そもそもいつも、紫原が気付くのはいつの間にか変化があった後なのだ。

彼は取り敢えず、虫取網を持ってきてみたり、ネズミ捕りを置いてみたり、それで周囲から浮いたり黄瀬を笑い死にさせかけたりして数日を過ごしたが、捕獲には至らなかった。
これはと思った早朝待ち伏せ作戦も、教室到着時に既に花が生けられているという完敗で不発に終わる。

追いかけても待ち伏せしても、その手をするりと抜けてゆく見えない影。

教室はそんな妖精のおかげで相変わらず過ごしやすい。



「あー…!」



今日は自分がどこかに忘れてきた筈のシューズ入れが、机にそっと置かれていた。
向こうからの接触を逃したことにガックリしつつも、こういう個別の困ったことにも対応しているらしい手広さに感心する。

試しにわざと大きな声で「こまったこまったお菓子食べたいいっぱい食べたい死ぬほど食べたーい」と言ってみた。

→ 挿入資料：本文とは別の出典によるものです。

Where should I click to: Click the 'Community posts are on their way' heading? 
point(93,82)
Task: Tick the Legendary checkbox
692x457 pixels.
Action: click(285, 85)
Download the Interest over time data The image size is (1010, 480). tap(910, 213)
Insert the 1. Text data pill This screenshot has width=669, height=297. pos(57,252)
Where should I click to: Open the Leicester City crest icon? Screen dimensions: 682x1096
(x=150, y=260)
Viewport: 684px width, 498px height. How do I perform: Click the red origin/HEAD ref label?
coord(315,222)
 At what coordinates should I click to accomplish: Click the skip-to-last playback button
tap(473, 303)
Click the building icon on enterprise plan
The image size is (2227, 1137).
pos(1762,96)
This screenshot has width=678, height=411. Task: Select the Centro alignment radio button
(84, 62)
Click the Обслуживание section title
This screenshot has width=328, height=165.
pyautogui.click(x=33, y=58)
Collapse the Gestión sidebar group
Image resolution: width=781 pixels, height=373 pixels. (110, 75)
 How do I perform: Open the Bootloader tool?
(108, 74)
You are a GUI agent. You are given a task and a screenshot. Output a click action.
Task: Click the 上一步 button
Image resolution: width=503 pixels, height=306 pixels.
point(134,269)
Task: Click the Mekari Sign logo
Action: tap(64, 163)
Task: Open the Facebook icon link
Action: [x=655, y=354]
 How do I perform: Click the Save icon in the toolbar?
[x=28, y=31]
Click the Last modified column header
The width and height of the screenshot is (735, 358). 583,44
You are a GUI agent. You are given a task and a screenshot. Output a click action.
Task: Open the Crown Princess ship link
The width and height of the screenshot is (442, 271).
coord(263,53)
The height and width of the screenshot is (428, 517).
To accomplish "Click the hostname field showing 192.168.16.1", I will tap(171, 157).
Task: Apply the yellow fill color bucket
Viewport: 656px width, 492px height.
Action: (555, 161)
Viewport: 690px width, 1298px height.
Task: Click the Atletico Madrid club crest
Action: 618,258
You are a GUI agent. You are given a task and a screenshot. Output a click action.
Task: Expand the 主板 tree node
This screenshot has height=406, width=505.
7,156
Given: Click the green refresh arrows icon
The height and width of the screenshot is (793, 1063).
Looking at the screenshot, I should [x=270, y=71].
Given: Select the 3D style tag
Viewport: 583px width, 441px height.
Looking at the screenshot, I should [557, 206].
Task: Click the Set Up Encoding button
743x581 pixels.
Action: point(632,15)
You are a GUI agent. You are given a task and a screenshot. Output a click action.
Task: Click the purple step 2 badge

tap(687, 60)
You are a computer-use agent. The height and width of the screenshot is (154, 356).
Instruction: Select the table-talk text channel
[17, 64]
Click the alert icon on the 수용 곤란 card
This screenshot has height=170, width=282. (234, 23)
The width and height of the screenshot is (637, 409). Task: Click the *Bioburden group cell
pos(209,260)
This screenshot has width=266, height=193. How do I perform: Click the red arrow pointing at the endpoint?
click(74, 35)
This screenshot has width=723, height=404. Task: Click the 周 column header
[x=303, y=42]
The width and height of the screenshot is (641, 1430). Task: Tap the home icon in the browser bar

会話中にいきなりそんな事を言われた黄瀬が「えぇぇ何スかいきなりぃ…!」とびっくりしただけだった。



……何でも聞いてくれる訳ではないらしい。





日に日に高まる好奇心。

誰も知らない誰かとのおいかけっこは続く。





そして、紫原が今日はどんな花だろうと楽しみにさえするようになった頃。


うっかり部室のお菓子を食べ尽くした紫原は、練習を抜け出して教室に予備のお菓子が無かったか探しに戻った。
もう部活も終わりに近い時間、校舎に人の気配はない。
ぐーぐー鳴る腹を撫でながら辿り着いた自分のクラスの扉を勢いよく開ける、と。



「、えっ…!」



窓際に立っていた誰かが酷く驚いて振り返った。



「あ…、なん、こっ」

「え?軟骨?」


ググゥ〜〜〜


「「・・・・・・」」


「……おなか、すいてるんですか…?」

「うん」



こっくりと頷いた紫原に、少し笑った彼女は鞄から小さな袋をいくつか取り出した。



「余り物だけど、もし良かったらどうぞ」



中身はクッキーだった。
誰かにあげる予定だったのか、綺麗にラッピングされたそれを遠慮なく受け取ってガサガサと早速一つ口に運ぶ。



「……!おお…!?」



気に入った様子で、目を輝かせて夢中でぱくぱく食べる紫原を見た彼女は安心したように息を吐いて「じゃあ私は帰りますね」と鞄を持ち上げた。



「これ、おいしーよ。ありがとー」



クッキーを腹に納めることに忙しい紫原は、ろくに顔も上げずにもぐもぐ口を動かしている。
良かった、そう微笑んで脇をすり抜けていった影がすれ違い様に


「ふふ、死ぬほどいっぱいは無理だったけど」


と小さく呟いたことに、その意味に、紫原は扉が閉まった後で気付いたのだった。